10. References: Phonetics

References: Phonetics

Phonetics is a branch of linguistics for the study of sounds of human speech: physical properties, production, acoustics, articulation, etc.

Phoneme

In any given language, a phoneme is the smallest sound segment that can be used to distinguish one word from another. For example "bat" and "chat" have only one sound different but this changes the word. The phonemes in question are "B" and "CH". What exactly these are and how many exist varies a bit and may be influenced by accents included. Generally, US English consists of 39 to 44 phonemes. See ARPAbet below for more phoneme examples.

Grapheme

The definition of a grapheme is somewhat inconsistent in the literature. In our context, a grapheme is the smallest symbol that distinguishes one written word from another. For example, "bat" and "chat" have a difference of two graphemes, even though "CH" is considered to be a single phoneme. In US English, 26 letters and a space combine for 27 possible graphemes.

Lexicon

A lexicon for speech recognition is a lookup file for converting speech parts to words. An example of this is cmudict, the Carnegie Mellon tool for speech recognition compatible with the open source Sphinx project.

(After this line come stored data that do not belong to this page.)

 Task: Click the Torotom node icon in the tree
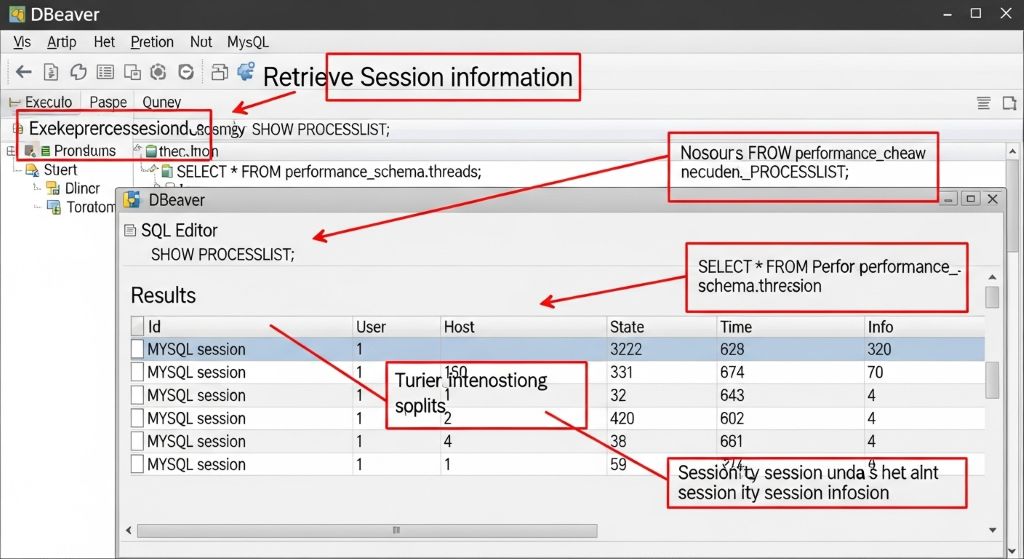point(54,207)
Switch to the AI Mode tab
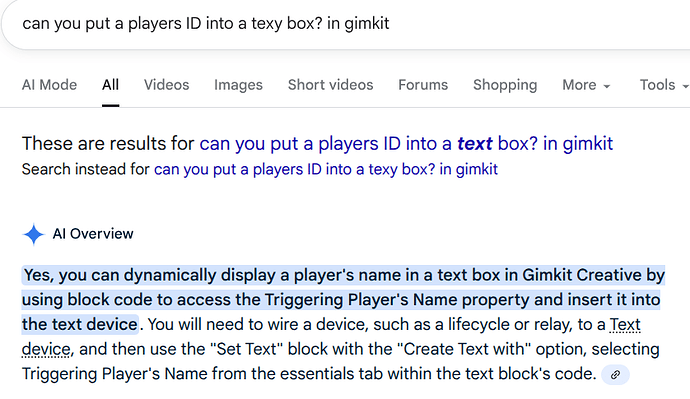 tap(49, 84)
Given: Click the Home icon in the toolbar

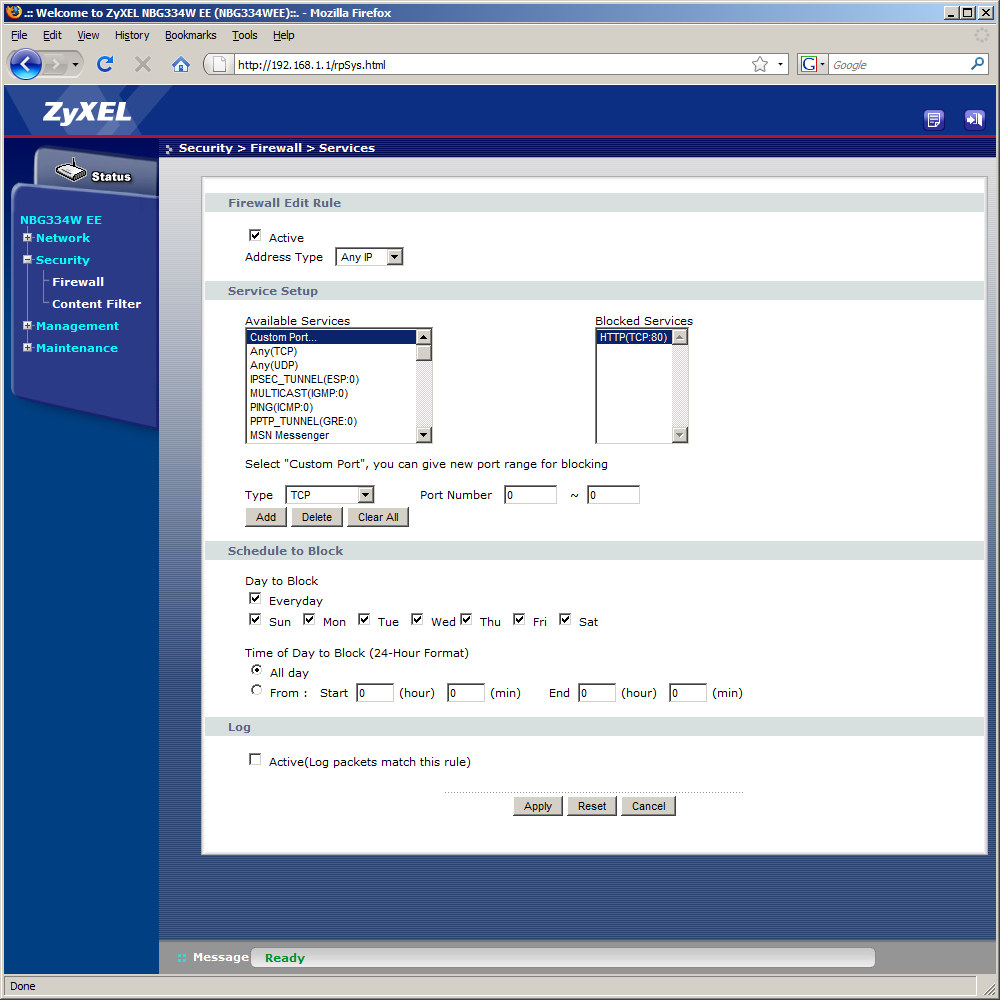Looking at the screenshot, I should coord(181,65).
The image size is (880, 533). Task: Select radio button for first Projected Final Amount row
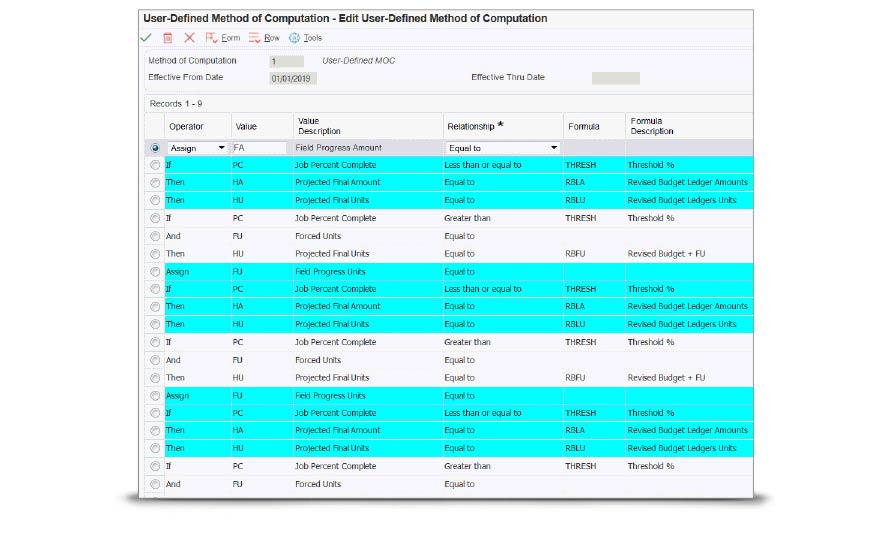coord(154,183)
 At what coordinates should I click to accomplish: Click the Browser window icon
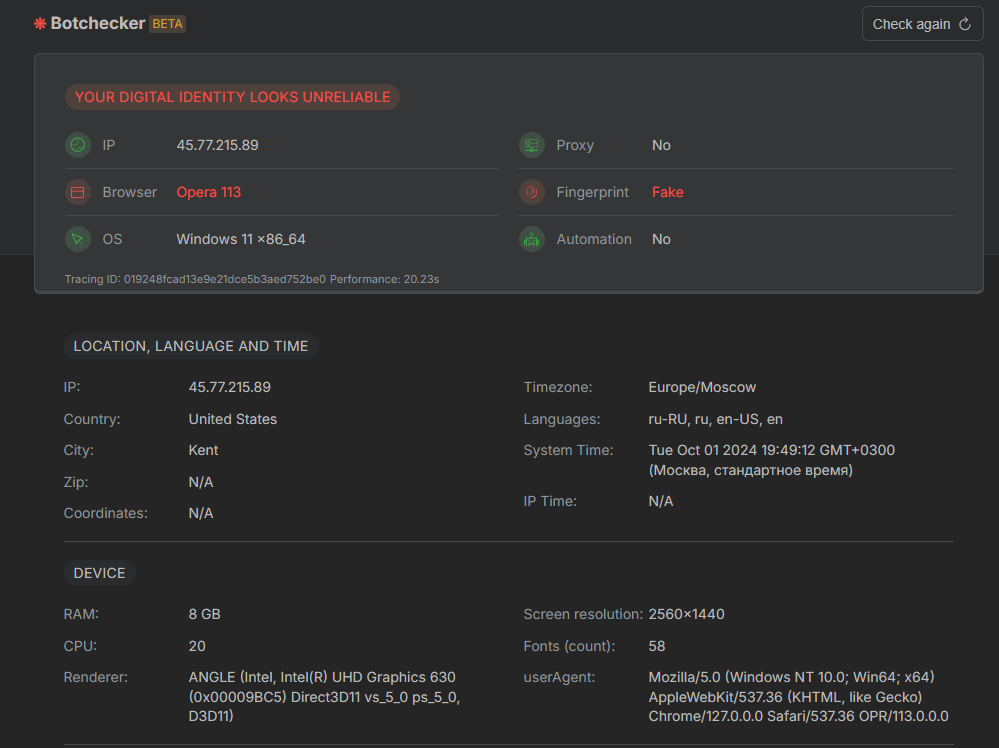(x=78, y=192)
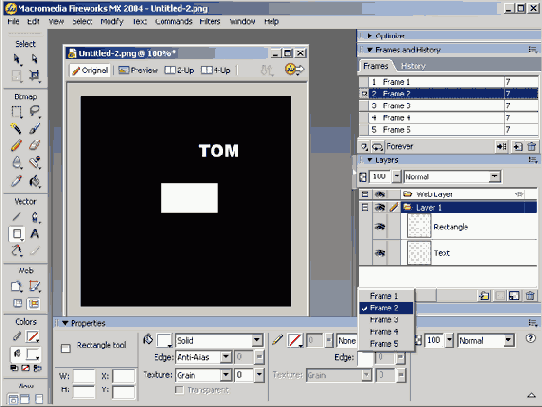
Task: Delete the frame with the Frames trash icon
Action: coord(532,147)
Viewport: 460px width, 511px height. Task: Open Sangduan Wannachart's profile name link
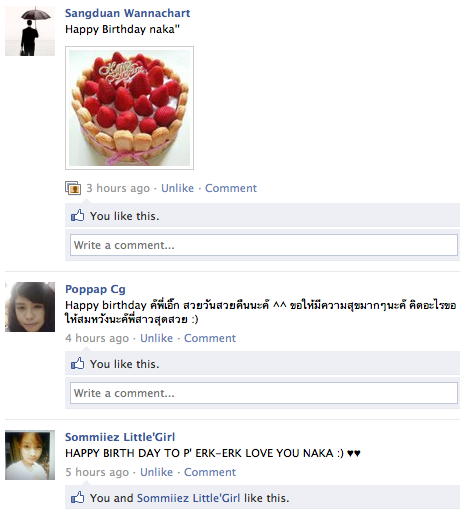127,13
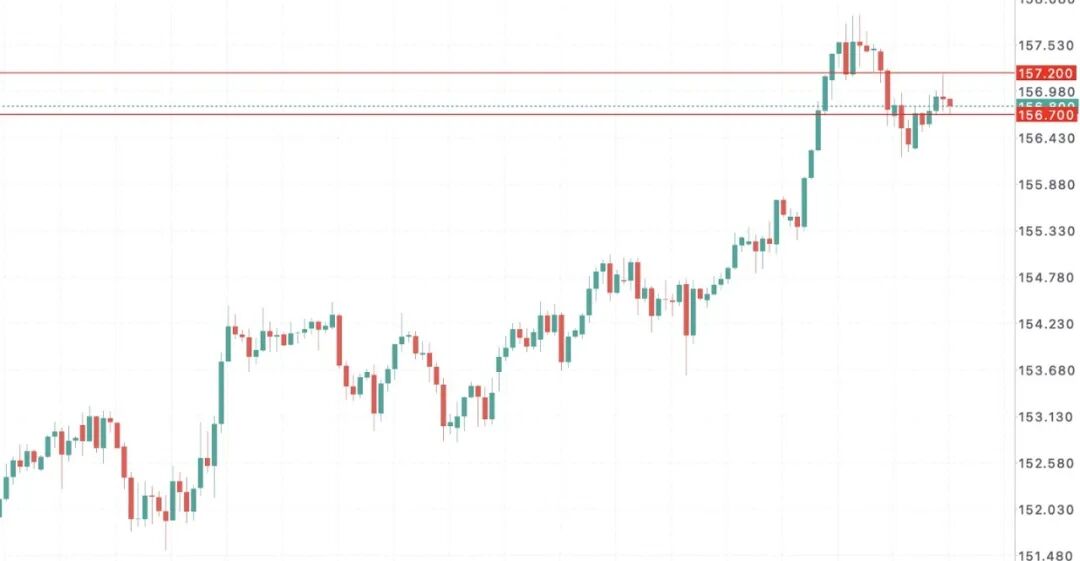Viewport: 1080px width, 561px height.
Task: Click the 153.680 price axis label
Action: [x=1046, y=371]
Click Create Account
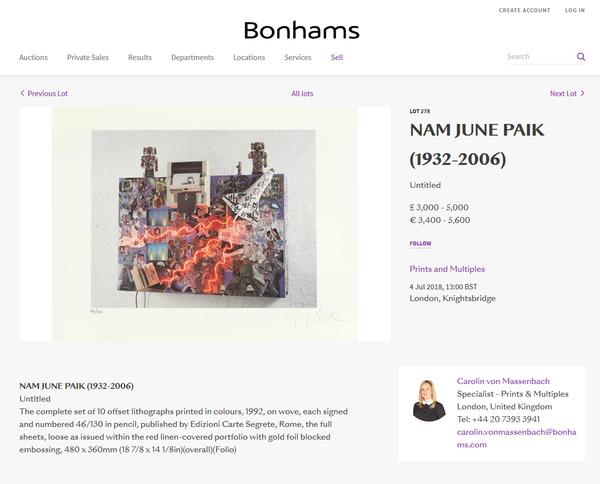The height and width of the screenshot is (484, 600). click(x=524, y=10)
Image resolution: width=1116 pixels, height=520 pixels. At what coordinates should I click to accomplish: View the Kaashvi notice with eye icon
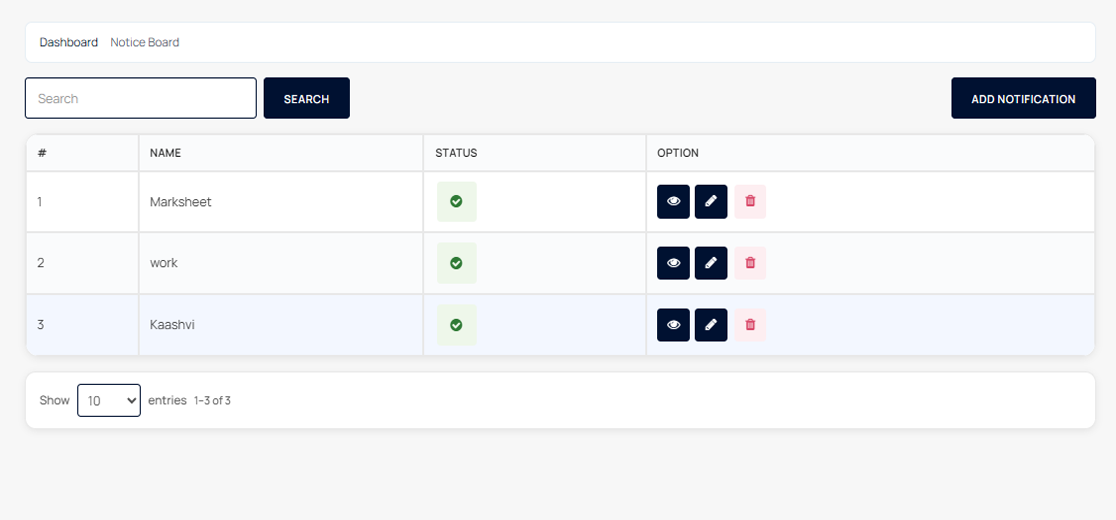tap(673, 325)
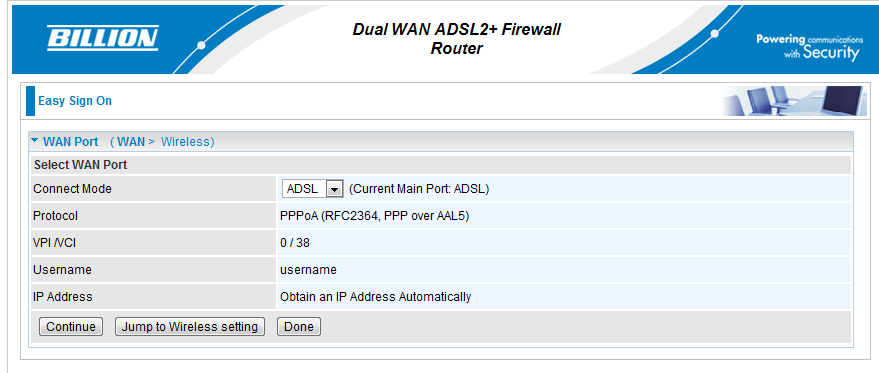Click the Connect Mode row label
This screenshot has height=373, width=879.
pos(72,189)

Here's a short excerpt:

AARDVARK    AA R D V AA R K
AARON    EH R AH N
AARON'S    EH R AH N Z
AARONS    EH R AH N Z
AARONSON    EH R AH N S AH N
AARONSON'S    EH R AH N S AH N Z
AARONSON'S(2)    AA R AH N S AH N Z
AARONSON(2)    AA R AH N S AH N
...

ARPAbet

A set of phonemes developed by the Advanced Research Projects Agency(ARPA) for the Speech Understanding Project (1970's).

ARPAnet on Wikipedia
ARPAnet dictionary at CMU:

Phoneme Example Translation
AA odd AA D
AE at AE T
AH hut HH AH T
AO ought AO T
AW cow K AW
AY hide HH AY D
B be B IY
CH cheese CH IY Z
D dee D IY
DH thee DH IY
EH Ed EH D
ER hurt HH ER T
EY ate EY T
F fee F IY
G green G R IY N
HH he HH IY
IH it IH T
IY eat IY T
JH gee JH IY
K key K IY
L lee L IY
M me M IY
N knee N IY
NG ping P IH NG
OW oat OW T
OY toy T OY
P pee P IY
R read R IY D
S sea S IY
SH she SH IY
T tea T IY
TH theta TH EY T AH
UH hood HH UH D
UW two T UW
V vee V IY
W we W IY
Y yield Y IY L D
Z zee Z IY
ZH seizure S IY ZH ER